Joseph Stalin was not a peasant in the classical Russian sense of the term but his origins were certainly mean. Like most who claw their way to the top of a political machine he had no scruples about how he used the machine’s members and no dedication to its principles – self aggrandisement and consolidation of power were his only guiding lights. While we tend to think of the Soviet State in terms of a single personality from Lenin to Putin the truth of the matter is that each leader has had a set of apparatchiks to do their bidding. We have illustrated this entry with members of Stalin’s Politburo – many of whom survived him – but only one of who succeeded him – the true Russian peasant Khrushchev. All of these men served 20 years or more and while most are unknown to us they embody the proof that even tyranny can not exist without administrators.
Based on previously unavailable documents in the Soviet archives, this book illuminates the secret inner mechanisms of power in the Soviet Union during the years when Stalin established his dictatorship. Khlevniuk focuses on the top organ in Soviet Russia’s political hierarchy of the 1930s — the Political Bureau of the Central Committee of the Communist Party — and on the political and interpersonal dynamics that weakened its collective leadership and enabled Stalin’s rise.

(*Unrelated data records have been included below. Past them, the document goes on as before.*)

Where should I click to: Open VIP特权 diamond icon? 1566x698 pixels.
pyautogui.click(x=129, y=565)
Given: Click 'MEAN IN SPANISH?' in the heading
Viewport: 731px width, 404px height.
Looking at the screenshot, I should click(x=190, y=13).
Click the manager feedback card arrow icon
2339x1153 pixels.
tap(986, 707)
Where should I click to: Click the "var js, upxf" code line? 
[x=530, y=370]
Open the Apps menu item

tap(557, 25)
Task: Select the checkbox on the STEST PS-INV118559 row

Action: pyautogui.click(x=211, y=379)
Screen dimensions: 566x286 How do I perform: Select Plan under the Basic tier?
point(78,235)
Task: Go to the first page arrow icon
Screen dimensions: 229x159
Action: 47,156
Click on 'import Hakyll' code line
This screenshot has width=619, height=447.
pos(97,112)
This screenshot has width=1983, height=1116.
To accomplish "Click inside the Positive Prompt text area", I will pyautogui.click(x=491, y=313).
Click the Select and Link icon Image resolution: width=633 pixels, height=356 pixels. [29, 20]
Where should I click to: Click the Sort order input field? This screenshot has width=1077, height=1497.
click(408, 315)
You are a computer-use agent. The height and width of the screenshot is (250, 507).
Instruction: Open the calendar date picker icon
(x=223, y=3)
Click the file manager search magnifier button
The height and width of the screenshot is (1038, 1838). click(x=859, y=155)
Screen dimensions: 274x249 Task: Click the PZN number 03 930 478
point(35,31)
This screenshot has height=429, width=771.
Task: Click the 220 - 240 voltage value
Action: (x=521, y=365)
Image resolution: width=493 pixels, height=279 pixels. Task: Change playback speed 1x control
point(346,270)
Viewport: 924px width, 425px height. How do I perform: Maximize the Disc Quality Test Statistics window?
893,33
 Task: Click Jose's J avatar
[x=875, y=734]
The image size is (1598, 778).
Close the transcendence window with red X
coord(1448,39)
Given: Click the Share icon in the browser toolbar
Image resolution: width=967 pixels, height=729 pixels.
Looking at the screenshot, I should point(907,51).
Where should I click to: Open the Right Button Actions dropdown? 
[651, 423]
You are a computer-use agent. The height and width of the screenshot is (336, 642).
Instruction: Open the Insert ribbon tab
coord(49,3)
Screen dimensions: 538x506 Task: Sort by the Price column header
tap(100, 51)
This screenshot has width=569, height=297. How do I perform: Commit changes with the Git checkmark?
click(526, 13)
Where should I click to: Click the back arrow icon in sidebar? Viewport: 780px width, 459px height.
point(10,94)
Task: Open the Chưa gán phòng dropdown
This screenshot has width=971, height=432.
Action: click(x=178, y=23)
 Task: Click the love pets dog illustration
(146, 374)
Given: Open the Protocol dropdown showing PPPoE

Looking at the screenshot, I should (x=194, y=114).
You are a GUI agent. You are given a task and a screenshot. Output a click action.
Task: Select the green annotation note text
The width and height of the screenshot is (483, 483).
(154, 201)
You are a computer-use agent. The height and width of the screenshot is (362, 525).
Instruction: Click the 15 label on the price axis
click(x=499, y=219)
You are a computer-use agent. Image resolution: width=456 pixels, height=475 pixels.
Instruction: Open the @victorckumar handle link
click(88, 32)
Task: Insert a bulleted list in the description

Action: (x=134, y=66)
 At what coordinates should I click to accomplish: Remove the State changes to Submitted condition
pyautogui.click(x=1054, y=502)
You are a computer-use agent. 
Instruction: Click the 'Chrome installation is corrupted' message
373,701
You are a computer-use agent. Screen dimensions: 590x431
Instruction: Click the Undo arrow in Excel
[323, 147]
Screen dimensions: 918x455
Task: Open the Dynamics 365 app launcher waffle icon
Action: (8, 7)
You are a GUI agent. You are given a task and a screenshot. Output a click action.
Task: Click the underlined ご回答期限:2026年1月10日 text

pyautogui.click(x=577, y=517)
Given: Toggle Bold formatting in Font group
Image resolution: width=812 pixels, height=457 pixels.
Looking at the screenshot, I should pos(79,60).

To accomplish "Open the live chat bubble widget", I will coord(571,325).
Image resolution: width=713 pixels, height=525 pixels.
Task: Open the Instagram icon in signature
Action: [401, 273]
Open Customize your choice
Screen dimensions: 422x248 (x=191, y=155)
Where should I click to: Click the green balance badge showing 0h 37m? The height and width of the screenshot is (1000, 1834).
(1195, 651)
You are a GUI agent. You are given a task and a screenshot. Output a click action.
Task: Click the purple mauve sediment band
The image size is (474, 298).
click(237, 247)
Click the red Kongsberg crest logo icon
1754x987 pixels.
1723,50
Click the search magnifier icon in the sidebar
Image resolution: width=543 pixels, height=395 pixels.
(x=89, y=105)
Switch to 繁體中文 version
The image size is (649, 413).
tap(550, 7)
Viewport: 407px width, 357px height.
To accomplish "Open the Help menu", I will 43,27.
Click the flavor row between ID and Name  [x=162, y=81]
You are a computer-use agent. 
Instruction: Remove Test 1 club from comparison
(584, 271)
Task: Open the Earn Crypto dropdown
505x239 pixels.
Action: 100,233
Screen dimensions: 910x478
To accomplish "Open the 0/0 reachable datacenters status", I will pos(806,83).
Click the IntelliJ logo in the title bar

Khlevniuk’s research challenges existing theories of the workings of the Politburo and uncovers many new findings regarding the nature of alliances among Politburo members, Sergei Kirov’s murder, the implementation of the Great Terror, and much more. The author analyzes Stalin’s mechanisms of generating and retaining power and presents a new understanding of the highest tiers of the Communist Party in a crucial era of Soviet history.